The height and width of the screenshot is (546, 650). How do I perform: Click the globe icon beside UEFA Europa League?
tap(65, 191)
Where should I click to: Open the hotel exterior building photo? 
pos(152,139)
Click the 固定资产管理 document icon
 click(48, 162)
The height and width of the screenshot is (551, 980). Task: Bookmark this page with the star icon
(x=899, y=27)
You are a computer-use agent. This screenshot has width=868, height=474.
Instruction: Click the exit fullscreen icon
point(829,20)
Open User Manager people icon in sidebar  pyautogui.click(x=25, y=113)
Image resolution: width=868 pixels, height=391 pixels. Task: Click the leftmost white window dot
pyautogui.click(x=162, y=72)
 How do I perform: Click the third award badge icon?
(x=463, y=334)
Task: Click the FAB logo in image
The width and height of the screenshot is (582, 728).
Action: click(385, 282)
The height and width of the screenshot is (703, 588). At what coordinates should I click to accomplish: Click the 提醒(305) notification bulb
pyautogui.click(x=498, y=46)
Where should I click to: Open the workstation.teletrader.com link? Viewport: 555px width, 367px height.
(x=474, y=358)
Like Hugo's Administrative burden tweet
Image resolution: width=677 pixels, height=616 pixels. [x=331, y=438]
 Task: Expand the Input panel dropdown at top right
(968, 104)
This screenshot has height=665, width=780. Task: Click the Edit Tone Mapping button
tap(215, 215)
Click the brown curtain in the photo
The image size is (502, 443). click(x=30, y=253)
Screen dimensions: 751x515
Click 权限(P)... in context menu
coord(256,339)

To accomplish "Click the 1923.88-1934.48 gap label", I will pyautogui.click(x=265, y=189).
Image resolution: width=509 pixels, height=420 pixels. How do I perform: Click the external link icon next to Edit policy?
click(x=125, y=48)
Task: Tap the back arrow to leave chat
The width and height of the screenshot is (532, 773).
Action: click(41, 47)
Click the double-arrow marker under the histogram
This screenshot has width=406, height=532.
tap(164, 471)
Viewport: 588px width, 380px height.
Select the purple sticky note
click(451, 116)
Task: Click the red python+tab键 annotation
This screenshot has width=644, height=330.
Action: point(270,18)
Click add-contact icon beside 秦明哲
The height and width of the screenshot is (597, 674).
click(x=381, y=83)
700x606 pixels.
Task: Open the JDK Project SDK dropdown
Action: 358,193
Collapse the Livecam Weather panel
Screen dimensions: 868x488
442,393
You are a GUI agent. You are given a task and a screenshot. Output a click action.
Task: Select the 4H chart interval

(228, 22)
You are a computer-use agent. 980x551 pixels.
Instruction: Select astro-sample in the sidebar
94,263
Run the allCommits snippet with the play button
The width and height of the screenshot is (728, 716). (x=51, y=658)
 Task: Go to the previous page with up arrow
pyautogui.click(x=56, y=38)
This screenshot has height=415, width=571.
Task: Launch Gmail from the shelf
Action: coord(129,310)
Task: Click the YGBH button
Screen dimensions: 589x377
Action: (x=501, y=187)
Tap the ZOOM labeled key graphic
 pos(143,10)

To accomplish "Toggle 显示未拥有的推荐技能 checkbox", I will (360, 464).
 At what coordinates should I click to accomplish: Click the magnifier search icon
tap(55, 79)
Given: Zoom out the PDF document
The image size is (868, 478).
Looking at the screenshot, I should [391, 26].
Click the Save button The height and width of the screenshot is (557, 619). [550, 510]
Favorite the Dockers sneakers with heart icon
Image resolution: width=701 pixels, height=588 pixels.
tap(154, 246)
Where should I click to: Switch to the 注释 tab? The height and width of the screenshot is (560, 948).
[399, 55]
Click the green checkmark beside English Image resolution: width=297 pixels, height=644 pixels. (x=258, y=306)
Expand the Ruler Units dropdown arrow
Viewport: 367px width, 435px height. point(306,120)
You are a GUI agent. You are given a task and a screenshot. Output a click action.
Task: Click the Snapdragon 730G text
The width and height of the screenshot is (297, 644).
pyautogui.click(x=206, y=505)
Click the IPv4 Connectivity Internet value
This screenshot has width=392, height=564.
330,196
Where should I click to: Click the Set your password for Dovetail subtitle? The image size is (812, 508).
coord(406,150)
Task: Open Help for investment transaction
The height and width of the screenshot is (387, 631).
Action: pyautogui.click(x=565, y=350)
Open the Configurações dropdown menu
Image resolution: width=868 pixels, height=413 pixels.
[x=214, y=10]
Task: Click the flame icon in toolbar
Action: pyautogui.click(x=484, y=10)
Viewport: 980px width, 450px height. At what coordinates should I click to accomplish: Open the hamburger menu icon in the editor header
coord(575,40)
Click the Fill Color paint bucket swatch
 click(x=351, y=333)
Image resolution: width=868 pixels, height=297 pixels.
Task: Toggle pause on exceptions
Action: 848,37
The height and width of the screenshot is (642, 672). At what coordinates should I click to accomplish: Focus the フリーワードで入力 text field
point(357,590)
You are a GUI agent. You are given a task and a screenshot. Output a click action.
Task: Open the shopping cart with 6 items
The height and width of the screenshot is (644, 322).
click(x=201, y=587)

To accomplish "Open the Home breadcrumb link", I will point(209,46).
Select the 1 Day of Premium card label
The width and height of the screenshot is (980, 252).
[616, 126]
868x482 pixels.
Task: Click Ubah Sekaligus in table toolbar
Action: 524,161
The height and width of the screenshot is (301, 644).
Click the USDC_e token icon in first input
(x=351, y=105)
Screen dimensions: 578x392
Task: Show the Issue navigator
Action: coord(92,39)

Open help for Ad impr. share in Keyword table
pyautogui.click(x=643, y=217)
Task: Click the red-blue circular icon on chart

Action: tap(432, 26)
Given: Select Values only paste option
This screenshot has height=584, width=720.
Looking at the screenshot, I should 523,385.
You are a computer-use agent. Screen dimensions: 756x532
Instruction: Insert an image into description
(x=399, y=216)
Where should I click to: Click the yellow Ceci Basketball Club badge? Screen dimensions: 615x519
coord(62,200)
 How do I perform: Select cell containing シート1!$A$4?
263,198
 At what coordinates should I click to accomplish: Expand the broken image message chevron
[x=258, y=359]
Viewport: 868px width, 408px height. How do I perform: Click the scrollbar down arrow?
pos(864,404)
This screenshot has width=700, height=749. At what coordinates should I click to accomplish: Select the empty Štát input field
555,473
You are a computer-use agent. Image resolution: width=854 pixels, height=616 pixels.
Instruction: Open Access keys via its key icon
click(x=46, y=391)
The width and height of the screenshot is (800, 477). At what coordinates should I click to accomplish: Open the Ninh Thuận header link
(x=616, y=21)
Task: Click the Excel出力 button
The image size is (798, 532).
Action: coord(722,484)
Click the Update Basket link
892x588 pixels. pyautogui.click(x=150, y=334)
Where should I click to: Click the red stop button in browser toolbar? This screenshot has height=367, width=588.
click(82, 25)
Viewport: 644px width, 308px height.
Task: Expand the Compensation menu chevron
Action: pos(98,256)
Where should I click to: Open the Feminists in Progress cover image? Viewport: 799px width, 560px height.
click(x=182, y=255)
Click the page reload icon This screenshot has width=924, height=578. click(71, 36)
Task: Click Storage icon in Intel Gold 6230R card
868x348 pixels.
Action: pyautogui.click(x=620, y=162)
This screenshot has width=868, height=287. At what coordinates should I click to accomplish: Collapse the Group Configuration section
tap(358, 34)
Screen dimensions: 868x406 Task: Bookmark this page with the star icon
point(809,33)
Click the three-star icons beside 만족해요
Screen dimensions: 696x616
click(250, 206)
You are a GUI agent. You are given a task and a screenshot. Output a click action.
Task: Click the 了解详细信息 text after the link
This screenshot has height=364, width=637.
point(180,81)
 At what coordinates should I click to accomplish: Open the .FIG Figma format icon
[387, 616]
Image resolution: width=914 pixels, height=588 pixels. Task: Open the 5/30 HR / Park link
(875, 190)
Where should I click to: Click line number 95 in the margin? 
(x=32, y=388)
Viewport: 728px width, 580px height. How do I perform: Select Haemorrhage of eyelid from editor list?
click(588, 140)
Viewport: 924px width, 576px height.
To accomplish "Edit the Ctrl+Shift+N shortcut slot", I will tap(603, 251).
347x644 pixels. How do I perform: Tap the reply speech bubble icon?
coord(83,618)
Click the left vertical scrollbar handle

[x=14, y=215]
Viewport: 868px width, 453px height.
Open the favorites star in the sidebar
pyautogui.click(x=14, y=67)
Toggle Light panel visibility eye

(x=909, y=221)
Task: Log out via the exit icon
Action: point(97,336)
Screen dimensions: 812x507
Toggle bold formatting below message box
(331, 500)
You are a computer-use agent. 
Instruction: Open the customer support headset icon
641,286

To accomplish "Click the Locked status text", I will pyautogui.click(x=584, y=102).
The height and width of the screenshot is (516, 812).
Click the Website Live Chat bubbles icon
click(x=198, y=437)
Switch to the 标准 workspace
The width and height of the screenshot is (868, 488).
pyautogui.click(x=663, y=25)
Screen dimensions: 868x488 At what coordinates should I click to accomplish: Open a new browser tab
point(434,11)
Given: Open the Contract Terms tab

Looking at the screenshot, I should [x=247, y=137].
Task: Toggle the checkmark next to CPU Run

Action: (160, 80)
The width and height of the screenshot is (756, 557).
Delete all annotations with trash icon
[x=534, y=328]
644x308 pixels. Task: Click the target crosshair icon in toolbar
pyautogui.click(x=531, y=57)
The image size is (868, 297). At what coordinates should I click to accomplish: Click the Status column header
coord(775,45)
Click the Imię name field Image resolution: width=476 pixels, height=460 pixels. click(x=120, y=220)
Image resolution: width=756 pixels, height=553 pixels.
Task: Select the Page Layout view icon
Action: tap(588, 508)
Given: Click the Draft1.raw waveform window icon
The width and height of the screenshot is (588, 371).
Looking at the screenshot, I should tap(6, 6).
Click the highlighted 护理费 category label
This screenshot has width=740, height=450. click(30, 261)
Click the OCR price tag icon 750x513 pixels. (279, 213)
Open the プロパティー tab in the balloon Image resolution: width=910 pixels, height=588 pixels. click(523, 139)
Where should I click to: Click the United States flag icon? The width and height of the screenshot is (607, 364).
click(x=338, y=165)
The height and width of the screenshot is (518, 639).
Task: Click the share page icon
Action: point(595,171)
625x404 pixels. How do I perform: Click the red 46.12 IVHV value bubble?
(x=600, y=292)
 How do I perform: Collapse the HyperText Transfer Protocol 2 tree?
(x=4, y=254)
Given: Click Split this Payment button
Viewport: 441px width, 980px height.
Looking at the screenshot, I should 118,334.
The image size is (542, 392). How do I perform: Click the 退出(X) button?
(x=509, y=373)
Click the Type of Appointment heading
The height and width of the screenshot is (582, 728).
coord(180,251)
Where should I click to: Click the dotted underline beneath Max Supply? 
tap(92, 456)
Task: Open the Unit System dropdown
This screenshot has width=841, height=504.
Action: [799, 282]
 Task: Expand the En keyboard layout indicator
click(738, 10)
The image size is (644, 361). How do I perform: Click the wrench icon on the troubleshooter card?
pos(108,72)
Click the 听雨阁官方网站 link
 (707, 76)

◆ ◆ ◆ ◆ ◆

STATED PROBLEM: Rewrite the stretch of records from the line containing "The image size is (644, 361)." through the end of the records, changing "wrench" to "gear" and leaving everything else unchanged.

OUTPUT FOR THIS TASK:
The image size is (644, 361). How do I perform: Click the gear icon on the troubleshooter card?
pos(108,72)
Click the 听雨阁官方网站 link
 (707, 76)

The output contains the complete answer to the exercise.